* [Input data]:
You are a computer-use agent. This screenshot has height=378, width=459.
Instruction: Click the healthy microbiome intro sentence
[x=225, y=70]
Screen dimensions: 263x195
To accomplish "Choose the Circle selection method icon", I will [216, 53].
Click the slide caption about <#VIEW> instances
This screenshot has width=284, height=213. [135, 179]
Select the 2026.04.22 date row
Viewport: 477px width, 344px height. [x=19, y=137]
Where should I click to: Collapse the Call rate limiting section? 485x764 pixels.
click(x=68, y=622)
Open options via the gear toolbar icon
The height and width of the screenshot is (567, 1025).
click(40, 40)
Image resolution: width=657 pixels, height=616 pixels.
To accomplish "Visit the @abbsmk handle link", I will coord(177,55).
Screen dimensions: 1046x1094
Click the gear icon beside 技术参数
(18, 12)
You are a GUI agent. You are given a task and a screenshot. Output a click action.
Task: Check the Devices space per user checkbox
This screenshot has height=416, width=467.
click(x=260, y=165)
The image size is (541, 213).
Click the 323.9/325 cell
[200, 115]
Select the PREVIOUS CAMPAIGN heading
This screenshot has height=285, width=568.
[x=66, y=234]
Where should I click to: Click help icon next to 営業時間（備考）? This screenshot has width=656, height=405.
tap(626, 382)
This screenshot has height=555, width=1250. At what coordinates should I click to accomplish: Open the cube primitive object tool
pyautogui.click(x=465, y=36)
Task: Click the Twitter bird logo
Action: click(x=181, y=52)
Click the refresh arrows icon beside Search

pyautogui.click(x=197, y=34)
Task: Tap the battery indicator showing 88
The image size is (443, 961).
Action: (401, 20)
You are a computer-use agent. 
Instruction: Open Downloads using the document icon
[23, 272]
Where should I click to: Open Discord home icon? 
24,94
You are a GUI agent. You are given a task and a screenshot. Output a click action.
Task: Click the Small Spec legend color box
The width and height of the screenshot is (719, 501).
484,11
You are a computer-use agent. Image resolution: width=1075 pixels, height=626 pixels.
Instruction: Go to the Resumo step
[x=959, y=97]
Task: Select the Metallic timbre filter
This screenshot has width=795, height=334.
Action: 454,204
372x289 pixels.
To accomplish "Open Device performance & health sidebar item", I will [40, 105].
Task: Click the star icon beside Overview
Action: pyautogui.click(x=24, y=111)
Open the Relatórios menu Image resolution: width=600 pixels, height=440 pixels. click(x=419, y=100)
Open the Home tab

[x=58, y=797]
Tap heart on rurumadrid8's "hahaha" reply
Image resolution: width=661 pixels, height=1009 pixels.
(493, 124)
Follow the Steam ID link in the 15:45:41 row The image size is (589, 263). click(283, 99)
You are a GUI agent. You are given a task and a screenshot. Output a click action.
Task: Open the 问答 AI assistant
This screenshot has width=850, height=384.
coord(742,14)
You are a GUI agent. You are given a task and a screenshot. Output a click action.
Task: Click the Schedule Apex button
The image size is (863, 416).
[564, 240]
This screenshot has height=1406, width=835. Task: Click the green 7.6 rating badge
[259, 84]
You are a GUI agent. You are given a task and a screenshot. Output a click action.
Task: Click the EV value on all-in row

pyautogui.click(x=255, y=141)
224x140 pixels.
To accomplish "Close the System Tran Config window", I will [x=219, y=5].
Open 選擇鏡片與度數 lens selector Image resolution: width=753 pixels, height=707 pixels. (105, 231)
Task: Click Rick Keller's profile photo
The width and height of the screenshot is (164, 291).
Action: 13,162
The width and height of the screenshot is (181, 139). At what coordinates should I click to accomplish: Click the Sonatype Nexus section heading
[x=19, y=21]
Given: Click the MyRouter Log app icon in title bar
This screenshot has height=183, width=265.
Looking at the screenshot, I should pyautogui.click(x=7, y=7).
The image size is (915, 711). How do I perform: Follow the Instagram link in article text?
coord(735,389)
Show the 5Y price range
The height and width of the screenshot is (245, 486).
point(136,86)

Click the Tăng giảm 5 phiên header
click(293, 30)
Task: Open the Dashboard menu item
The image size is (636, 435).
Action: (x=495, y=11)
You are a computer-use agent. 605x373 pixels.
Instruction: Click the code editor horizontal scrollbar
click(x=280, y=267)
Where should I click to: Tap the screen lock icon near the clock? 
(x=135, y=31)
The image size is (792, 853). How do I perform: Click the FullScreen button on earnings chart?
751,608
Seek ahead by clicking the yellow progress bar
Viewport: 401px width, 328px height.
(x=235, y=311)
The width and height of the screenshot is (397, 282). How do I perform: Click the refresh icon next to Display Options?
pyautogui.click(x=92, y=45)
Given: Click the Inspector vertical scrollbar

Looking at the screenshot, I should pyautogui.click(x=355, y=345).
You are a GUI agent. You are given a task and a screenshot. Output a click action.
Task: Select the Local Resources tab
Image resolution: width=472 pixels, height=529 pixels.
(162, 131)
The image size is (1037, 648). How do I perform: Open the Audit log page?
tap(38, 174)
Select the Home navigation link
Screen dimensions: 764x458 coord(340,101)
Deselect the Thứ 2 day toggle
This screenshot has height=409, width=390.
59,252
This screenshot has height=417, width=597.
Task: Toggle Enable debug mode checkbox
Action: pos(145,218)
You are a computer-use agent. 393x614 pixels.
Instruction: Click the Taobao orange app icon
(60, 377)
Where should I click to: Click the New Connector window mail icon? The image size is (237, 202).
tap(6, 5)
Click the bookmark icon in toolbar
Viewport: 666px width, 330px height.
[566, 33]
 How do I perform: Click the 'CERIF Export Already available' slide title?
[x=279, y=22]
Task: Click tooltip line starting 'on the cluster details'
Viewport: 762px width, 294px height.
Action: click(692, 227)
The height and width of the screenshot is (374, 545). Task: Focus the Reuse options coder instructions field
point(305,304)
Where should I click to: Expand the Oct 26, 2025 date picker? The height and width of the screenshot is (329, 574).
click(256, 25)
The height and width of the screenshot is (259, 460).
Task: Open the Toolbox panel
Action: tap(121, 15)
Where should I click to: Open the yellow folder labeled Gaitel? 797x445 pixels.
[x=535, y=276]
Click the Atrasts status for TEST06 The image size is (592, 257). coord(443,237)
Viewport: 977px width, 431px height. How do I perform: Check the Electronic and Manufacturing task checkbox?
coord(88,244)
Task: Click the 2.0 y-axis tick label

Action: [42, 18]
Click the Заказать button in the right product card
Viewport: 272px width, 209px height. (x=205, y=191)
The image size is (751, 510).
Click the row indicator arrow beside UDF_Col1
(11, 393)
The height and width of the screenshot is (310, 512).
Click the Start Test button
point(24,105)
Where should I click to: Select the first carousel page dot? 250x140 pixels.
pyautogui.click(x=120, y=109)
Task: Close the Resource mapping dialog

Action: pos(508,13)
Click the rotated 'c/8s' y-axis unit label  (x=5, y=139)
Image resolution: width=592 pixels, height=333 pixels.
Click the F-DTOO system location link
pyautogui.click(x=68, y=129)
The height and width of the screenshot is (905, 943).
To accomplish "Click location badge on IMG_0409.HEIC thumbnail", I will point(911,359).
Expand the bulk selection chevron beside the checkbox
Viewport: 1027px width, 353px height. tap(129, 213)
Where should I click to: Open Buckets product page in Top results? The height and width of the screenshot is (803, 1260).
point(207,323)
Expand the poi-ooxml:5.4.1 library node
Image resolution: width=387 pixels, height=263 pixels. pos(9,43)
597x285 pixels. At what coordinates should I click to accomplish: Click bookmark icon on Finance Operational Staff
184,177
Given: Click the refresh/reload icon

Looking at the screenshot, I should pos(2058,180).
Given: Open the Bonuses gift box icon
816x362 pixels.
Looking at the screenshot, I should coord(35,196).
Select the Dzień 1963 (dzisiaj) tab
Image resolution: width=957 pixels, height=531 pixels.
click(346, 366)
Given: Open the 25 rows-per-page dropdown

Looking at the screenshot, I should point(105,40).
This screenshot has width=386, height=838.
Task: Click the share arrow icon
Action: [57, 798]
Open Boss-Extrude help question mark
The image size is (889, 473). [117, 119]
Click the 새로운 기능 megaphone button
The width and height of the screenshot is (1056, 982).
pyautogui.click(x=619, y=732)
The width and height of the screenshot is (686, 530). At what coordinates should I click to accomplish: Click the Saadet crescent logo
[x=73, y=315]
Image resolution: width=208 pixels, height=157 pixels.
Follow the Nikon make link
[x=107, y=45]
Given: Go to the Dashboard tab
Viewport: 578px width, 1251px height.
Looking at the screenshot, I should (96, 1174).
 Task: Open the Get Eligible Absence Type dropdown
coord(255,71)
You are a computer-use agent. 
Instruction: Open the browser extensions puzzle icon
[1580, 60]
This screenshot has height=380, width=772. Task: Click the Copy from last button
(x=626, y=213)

* [What you are asked to do]:
Please reproduce exactly the lines from the first one of the records above through the line containing "You are a computer-use agent. Image", both included, and nothing else.

* [Task result]:
You are a computer-use agent. This screenshot has height=378, width=459.
Instruction: Click the healthy microbiome intro sentence
[x=225, y=70]
Screen dimensions: 263x195
To accomplish "Choose the Circle selection method icon", I will [216, 53].
Click the slide caption about <#VIEW> instances
This screenshot has width=284, height=213. [135, 179]
Select the 2026.04.22 date row
Viewport: 477px width, 344px height. [x=19, y=137]
Where should I click to: Collapse the Call rate limiting section? 485x764 pixels.
click(x=68, y=622)
Open options via the gear toolbar icon
The height and width of the screenshot is (567, 1025).
click(40, 40)
Image resolution: width=657 pixels, height=616 pixels.
To accomplish "Visit the @abbsmk handle link", I will coord(177,55).
Screen dimensions: 1046x1094
Click the gear icon beside 技术参数
(18, 12)
You are a GUI agent. You are given a task and a screenshot. Output a click action.
Task: Check the Devices space per user checkbox
This screenshot has height=416, width=467.
click(x=260, y=165)
The image size is (541, 213).
Click the 323.9/325 cell
[200, 115]
Select the PREVIOUS CAMPAIGN heading
This screenshot has height=285, width=568.
[x=66, y=234]
Where should I click to: Click help icon next to 営業時間（備考）? This screenshot has width=656, height=405.
tap(626, 382)
This screenshot has height=555, width=1250. At what coordinates should I click to accomplish: Open the cube primitive object tool
pyautogui.click(x=465, y=36)
Task: Click the Twitter bird logo
Action: click(x=181, y=52)
Click the refresh arrows icon beside Search

pyautogui.click(x=197, y=34)
Task: Tap the battery indicator showing 88
The image size is (443, 961).
Action: (401, 20)
You are a computer-use agent. 
Instruction: Open Downloads using the document icon
[23, 272]
Where should I click to: Open Discord home icon? 
24,94
You are a GUI agent. You are given a task and a screenshot. Output a click action.
Task: Click the Small Spec legend color box
The width and height of the screenshot is (719, 501).
484,11
You are a computer-use agent. Image resolution: width=1075 pixels, height=626 pixels.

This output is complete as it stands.